» DATA LINES:
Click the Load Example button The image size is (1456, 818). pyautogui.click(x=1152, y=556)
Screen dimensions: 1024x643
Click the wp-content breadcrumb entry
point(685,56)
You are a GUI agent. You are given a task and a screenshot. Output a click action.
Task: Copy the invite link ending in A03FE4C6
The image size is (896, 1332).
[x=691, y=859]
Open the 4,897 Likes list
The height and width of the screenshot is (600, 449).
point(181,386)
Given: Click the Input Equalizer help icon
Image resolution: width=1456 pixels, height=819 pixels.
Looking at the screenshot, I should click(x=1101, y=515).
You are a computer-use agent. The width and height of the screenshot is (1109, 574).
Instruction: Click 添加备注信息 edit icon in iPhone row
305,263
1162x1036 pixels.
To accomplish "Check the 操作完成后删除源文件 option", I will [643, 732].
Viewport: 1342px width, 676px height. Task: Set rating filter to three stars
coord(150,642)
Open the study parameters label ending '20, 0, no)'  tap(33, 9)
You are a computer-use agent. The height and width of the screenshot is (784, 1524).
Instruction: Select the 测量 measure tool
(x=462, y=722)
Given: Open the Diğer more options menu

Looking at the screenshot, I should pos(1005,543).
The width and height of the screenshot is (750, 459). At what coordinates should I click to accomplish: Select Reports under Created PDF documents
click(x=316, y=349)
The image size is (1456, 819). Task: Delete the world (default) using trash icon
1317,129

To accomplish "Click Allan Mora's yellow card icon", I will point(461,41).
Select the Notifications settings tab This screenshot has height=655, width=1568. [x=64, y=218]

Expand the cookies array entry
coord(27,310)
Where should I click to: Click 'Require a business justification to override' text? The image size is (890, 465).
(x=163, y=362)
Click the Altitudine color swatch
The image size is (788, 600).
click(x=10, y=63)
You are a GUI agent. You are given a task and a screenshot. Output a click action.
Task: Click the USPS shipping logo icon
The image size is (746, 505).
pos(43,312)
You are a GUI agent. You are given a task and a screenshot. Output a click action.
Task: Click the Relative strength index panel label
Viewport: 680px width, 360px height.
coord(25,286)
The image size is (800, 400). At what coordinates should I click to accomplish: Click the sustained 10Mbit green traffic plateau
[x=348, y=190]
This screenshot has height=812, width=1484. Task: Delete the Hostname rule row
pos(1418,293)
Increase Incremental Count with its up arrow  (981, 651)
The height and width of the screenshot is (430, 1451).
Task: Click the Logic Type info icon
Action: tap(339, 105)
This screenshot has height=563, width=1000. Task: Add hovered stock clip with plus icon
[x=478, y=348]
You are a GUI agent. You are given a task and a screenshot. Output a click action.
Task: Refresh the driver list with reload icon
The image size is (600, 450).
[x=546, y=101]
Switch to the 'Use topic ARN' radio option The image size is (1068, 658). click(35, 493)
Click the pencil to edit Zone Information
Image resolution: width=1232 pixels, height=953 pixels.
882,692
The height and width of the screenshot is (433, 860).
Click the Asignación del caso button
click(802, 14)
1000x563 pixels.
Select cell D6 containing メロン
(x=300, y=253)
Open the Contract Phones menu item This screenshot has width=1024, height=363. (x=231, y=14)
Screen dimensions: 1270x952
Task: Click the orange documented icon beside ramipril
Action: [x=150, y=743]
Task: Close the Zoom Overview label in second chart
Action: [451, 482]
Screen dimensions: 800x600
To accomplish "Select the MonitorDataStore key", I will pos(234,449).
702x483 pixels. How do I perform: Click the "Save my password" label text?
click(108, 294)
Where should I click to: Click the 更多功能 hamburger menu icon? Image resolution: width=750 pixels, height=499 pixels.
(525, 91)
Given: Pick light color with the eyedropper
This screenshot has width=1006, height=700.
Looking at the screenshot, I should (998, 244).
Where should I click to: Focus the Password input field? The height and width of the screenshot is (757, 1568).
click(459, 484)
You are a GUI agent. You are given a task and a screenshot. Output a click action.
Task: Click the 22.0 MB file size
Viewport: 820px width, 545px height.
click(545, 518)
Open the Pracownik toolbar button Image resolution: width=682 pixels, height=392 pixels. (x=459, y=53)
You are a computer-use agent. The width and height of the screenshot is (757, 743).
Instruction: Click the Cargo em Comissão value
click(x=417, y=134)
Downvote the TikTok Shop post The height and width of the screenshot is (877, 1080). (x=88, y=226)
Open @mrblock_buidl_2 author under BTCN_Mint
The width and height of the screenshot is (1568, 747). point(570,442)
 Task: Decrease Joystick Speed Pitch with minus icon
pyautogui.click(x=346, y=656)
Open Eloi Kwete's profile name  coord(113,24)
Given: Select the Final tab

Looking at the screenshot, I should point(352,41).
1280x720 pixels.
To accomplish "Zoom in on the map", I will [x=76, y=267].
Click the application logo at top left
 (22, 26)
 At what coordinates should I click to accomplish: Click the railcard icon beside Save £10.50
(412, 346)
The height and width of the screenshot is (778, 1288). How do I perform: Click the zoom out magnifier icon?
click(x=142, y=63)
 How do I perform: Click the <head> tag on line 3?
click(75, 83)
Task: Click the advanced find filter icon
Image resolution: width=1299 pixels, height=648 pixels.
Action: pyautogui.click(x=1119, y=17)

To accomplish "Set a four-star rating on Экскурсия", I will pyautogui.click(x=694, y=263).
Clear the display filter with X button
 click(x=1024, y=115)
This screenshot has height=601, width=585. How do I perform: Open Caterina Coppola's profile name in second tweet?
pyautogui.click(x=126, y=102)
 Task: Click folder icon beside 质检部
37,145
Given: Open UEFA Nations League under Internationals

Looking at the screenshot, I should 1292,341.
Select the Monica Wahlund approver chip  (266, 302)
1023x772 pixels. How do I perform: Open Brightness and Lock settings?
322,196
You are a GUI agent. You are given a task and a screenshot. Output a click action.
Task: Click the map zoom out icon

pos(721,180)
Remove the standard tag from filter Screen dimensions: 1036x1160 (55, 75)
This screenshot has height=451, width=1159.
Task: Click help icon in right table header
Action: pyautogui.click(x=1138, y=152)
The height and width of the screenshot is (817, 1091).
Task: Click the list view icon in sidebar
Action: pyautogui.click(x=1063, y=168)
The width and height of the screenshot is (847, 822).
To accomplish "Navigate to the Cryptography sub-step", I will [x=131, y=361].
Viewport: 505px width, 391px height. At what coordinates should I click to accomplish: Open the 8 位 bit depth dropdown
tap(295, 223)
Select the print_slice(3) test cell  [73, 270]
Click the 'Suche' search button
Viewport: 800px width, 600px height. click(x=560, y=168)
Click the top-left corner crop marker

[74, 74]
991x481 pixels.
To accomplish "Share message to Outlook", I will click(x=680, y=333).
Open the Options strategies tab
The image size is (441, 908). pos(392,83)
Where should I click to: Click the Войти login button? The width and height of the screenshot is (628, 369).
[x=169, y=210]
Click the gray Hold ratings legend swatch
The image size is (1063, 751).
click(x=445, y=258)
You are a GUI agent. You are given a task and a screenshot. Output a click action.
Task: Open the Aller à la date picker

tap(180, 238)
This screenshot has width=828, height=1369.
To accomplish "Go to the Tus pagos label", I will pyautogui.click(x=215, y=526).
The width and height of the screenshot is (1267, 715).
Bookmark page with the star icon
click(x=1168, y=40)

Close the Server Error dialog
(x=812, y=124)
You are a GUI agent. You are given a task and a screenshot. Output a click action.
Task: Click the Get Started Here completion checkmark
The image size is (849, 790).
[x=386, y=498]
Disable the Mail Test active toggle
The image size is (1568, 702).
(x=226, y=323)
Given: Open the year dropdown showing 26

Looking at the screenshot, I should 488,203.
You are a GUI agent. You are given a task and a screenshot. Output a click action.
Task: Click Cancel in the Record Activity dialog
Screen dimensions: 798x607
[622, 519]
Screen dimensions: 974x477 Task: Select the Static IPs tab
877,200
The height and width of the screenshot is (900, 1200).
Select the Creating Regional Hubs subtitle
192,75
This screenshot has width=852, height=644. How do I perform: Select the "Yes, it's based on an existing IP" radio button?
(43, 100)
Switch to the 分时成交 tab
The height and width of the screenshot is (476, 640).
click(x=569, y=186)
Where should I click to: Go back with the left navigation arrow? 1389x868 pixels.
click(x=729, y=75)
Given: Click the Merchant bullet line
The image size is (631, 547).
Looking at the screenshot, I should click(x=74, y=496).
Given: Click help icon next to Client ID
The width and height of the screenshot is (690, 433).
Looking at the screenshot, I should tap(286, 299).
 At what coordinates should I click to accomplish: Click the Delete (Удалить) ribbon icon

» EXERCISE INSTRUCTIONS:
Rewrite the lines that run from the one containing "Given: Open the Diğer more options menu" through the one containing "click(x=10, y=63)", both included, as a JSON list of strings with one string per line and blank lines omitted.

» TASK ANSWER:
[
  "Given: Open the Diğer more options menu",
  "Looking at the screenshot, I should pos(1005,543).",
  "The width and height of the screenshot is (750, 459). At what coordinates should I click to accomplish: Select Reports under Created PDF documents",
  "click(x=316, y=349)",
  "The image size is (1456, 819). Task: Delete the world (default) using trash icon",
  "1317,129",
  "To accomplish \"Click Allan Mora's yellow card icon\", I will point(461,41).",
  "Select the Notifications settings tab This screenshot has height=655, width=1568. [x=64, y=218]",
  "Expand the cookies array entry",
  "coord(27,310)",
  "Where should I click to: Click 'Require a business justification to override' text? The image size is (890, 465).",
  "(x=163, y=362)",
  "Click the Altitudine color swatch",
  "The image size is (788, 600).",
  "click(x=10, y=63)"
]